Problem to work on: Whenever a line in the entries below contains the string "computer", copy that line.
*****
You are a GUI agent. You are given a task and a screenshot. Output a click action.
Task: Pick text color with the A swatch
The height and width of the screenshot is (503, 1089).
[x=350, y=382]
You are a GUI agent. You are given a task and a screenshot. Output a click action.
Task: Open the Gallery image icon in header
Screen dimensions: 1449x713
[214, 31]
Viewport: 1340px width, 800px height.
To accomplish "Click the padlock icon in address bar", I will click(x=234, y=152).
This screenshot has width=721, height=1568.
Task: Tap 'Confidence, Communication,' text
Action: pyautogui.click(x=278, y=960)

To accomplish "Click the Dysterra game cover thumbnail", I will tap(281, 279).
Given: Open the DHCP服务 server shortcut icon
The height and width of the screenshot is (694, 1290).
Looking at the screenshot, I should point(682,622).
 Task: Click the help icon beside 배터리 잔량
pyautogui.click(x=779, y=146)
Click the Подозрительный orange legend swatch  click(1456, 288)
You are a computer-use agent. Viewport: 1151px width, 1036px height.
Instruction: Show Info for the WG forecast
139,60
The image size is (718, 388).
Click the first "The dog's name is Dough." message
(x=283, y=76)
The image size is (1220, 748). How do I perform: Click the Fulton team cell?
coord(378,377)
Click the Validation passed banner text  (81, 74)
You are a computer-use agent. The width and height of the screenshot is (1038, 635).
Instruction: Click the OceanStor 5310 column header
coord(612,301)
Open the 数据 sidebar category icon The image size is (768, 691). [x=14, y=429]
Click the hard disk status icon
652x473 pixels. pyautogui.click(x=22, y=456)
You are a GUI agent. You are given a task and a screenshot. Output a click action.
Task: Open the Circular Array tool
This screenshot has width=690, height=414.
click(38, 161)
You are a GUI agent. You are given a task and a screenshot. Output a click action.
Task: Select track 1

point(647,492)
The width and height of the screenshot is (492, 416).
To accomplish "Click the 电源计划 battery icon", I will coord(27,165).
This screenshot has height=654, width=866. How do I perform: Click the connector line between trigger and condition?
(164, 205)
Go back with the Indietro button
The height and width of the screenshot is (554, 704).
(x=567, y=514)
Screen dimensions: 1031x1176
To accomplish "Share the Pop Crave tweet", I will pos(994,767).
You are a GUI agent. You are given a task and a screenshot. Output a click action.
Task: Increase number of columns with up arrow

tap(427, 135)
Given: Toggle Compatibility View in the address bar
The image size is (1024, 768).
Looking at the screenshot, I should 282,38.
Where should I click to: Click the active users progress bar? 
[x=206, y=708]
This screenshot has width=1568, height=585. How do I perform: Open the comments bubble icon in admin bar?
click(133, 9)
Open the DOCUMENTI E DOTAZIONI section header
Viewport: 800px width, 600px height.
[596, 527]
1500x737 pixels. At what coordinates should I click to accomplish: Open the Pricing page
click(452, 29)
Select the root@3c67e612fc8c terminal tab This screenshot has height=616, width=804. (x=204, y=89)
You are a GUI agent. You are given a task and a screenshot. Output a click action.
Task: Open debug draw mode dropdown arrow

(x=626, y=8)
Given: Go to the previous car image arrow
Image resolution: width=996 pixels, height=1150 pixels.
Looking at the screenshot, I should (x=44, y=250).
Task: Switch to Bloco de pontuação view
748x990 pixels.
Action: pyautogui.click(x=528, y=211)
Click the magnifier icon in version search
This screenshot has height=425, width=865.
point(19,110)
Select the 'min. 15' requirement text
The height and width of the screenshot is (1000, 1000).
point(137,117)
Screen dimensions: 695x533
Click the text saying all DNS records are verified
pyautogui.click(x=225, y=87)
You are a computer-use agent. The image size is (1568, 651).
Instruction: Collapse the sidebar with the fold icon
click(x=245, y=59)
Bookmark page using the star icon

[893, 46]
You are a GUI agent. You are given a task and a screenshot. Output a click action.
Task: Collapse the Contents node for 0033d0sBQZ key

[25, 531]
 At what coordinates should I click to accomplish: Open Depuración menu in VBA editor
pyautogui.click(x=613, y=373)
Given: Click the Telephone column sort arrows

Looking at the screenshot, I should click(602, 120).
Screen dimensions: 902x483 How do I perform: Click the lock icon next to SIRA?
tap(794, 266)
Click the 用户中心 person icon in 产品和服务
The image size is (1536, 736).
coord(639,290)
*****
Reply:
You are a computer-use agent. Viewport: 1151px width, 1036px height.
You are a computer-use agent. The width and height of the screenshot is (1038, 635).
You are a computer-use agent. The image size is (1568, 651).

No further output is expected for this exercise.